RECORDS SUPPLIED:
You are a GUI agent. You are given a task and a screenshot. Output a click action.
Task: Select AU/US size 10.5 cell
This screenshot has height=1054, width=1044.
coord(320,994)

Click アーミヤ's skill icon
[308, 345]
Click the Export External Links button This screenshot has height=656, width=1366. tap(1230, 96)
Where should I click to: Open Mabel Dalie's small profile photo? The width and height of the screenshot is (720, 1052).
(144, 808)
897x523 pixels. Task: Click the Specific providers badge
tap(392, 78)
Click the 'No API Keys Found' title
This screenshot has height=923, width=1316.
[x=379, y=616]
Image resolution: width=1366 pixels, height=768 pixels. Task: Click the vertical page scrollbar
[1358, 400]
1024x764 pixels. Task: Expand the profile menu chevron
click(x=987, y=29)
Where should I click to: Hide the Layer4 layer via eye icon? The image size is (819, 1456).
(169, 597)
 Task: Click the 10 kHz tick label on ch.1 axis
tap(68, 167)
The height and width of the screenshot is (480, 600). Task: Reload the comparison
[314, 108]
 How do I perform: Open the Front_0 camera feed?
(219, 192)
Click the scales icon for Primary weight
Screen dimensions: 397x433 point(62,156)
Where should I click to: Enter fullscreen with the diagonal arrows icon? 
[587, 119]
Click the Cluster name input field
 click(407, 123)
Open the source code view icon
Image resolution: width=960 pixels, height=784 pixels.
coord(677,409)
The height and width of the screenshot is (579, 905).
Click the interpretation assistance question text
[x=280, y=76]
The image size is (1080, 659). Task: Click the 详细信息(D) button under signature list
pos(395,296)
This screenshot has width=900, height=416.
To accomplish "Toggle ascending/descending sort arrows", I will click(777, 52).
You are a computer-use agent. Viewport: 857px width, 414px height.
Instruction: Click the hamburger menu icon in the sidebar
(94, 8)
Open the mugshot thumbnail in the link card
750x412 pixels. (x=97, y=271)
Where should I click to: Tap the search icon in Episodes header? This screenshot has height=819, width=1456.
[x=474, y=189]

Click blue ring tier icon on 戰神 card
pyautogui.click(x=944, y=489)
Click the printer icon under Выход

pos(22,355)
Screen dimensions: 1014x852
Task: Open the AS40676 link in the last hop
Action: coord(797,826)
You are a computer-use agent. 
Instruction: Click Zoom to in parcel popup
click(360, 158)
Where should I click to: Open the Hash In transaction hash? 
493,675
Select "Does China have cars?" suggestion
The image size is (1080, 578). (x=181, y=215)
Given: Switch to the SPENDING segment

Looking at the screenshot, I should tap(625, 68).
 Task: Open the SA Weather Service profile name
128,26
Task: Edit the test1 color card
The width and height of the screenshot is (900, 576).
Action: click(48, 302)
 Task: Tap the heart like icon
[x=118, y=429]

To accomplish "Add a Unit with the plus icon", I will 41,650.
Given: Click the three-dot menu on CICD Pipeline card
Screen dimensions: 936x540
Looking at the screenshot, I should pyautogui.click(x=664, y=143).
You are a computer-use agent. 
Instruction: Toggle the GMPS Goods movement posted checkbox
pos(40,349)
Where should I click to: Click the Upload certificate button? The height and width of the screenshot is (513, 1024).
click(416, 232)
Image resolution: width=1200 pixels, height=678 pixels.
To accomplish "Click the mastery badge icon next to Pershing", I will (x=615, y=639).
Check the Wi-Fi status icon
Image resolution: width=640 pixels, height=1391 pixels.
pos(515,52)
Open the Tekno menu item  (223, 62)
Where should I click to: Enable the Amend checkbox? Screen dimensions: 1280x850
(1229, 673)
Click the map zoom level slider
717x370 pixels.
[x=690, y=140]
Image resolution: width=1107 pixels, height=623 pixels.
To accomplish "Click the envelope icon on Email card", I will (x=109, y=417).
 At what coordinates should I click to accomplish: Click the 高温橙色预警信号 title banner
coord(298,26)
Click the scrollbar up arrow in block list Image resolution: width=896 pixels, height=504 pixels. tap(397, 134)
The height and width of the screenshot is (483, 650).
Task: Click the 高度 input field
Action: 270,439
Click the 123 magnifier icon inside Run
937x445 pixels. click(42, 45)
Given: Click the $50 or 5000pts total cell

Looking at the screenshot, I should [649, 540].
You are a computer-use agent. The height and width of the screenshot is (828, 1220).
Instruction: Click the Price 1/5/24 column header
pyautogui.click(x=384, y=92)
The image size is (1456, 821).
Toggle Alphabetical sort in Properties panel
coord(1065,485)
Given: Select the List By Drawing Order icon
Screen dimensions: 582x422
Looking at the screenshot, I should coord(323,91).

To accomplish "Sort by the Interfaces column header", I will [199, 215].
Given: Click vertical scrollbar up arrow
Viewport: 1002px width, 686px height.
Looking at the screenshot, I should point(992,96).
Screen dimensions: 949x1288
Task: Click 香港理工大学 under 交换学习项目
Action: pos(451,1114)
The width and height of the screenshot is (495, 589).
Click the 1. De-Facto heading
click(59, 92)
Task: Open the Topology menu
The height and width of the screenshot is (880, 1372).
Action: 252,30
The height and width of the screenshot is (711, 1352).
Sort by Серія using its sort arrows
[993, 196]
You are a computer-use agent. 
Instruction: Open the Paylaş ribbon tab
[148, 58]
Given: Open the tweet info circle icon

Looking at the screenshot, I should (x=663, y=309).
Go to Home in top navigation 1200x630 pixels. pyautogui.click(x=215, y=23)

TASK:
Copy out the whole listing exactly.

YOUR RESPONSE:
You are a GUI agent. You are given a task and a screenshot. Output a click action.
Task: Select AU/US size 10.5 cell
This screenshot has height=1054, width=1044.
coord(320,994)

Click アーミヤ's skill icon
[308, 345]
Click the Export External Links button This screenshot has height=656, width=1366. tap(1230, 96)
Where should I click to: Open Mabel Dalie's small profile photo? The width and height of the screenshot is (720, 1052).
(144, 808)
897x523 pixels. Task: Click the Specific providers badge
tap(392, 78)
Click the 'No API Keys Found' title
This screenshot has height=923, width=1316.
[x=379, y=616]
Image resolution: width=1366 pixels, height=768 pixels. Task: Click the vertical page scrollbar
[1358, 400]
1024x764 pixels. Task: Expand the profile menu chevron
click(x=987, y=29)
Where should I click to: Hide the Layer4 layer via eye icon? The image size is (819, 1456).
(169, 597)
 Task: Click the 10 kHz tick label on ch.1 axis
tap(68, 167)
The height and width of the screenshot is (480, 600). Task: Reload the comparison
[314, 108]
 How do I perform: Open the Front_0 camera feed?
(219, 192)
Click the scales icon for Primary weight
Screen dimensions: 397x433 point(62,156)
Where should I click to: Enter fullscreen with the diagonal arrows icon? 
[587, 119]
Click the Cluster name input field
 click(407, 123)
Open the source code view icon
Image resolution: width=960 pixels, height=784 pixels.
coord(677,409)
The height and width of the screenshot is (579, 905).
Click the interpretation assistance question text
[x=280, y=76]
The image size is (1080, 659). Task: Click the 详细信息(D) button under signature list
pos(395,296)
This screenshot has width=900, height=416.
To accomplish "Toggle ascending/descending sort arrows", I will click(777, 52).
You are a computer-use agent. Viewport: 857px width, 414px height.
Instruction: Click the hamburger menu icon in the sidebar
(94, 8)
Open the mugshot thumbnail in the link card
750x412 pixels. (x=97, y=271)
Where should I click to: Tap the search icon in Episodes header? This screenshot has height=819, width=1456.
[x=474, y=189]

Click blue ring tier icon on 戰神 card
pyautogui.click(x=944, y=489)
Click the printer icon under Выход

pos(22,355)
Screen dimensions: 1014x852
Task: Open the AS40676 link in the last hop
Action: coord(797,826)
You are a computer-use agent. 
Instruction: Click Zoom to in parcel popup
click(360, 158)
Where should I click to: Open the Hash In transaction hash? 
493,675
Select "Does China have cars?" suggestion
The image size is (1080, 578). (x=181, y=215)
Given: Switch to the SPENDING segment

Looking at the screenshot, I should tap(625, 68).
 Task: Open the SA Weather Service profile name
128,26
Task: Edit the test1 color card
The width and height of the screenshot is (900, 576).
Action: click(48, 302)
 Task: Tap the heart like icon
[x=118, y=429]

To accomplish "Add a Unit with the plus icon", I will 41,650.
Given: Click the three-dot menu on CICD Pipeline card
Screen dimensions: 936x540
Looking at the screenshot, I should pyautogui.click(x=664, y=143).
You are a computer-use agent. 
Instruction: Toggle the GMPS Goods movement posted checkbox
pos(40,349)
Where should I click to: Click the Upload certificate button? The height and width of the screenshot is (513, 1024).
click(416, 232)
Image resolution: width=1200 pixels, height=678 pixels.
To accomplish "Click the mastery badge icon next to Pershing", I will (x=615, y=639).
Check the Wi-Fi status icon
Image resolution: width=640 pixels, height=1391 pixels.
pos(515,52)
Open the Tekno menu item  (223, 62)
Where should I click to: Enable the Amend checkbox? Screen dimensions: 1280x850
(1229, 673)
Click the map zoom level slider
717x370 pixels.
[x=690, y=140]
Image resolution: width=1107 pixels, height=623 pixels.
To accomplish "Click the envelope icon on Email card", I will (x=109, y=417).
 At what coordinates should I click to accomplish: Click the 高温橙色预警信号 title banner
coord(298,26)
Click the scrollbar up arrow in block list Image resolution: width=896 pixels, height=504 pixels. tap(397, 134)
The height and width of the screenshot is (483, 650).
Task: Click the 高度 input field
Action: 270,439
Click the 123 magnifier icon inside Run
937x445 pixels. click(42, 45)
Given: Click the $50 or 5000pts total cell

Looking at the screenshot, I should [649, 540].
You are a computer-use agent. The height and width of the screenshot is (828, 1220).
Instruction: Click the Price 1/5/24 column header
pyautogui.click(x=384, y=92)
The image size is (1456, 821).
Toggle Alphabetical sort in Properties panel
coord(1065,485)
Given: Select the List By Drawing Order icon
Screen dimensions: 582x422
Looking at the screenshot, I should coord(323,91).

To accomplish "Sort by the Interfaces column header", I will [199, 215].
Given: Click vertical scrollbar up arrow
Viewport: 1002px width, 686px height.
Looking at the screenshot, I should point(992,96).
Screen dimensions: 949x1288
Task: Click 香港理工大学 under 交换学习项目
Action: pos(451,1114)
The width and height of the screenshot is (495, 589).
Click the 1. De-Facto heading
click(59, 92)
Task: Open the Topology menu
The height and width of the screenshot is (880, 1372).
Action: 252,30
The height and width of the screenshot is (711, 1352).
Sort by Серія using its sort arrows
[993, 196]
You are a computer-use agent. 
Instruction: Open the Paylaş ribbon tab
[148, 58]
Given: Open the tweet info circle icon

Looking at the screenshot, I should (x=663, y=309).
Go to Home in top navigation 1200x630 pixels. pyautogui.click(x=215, y=23)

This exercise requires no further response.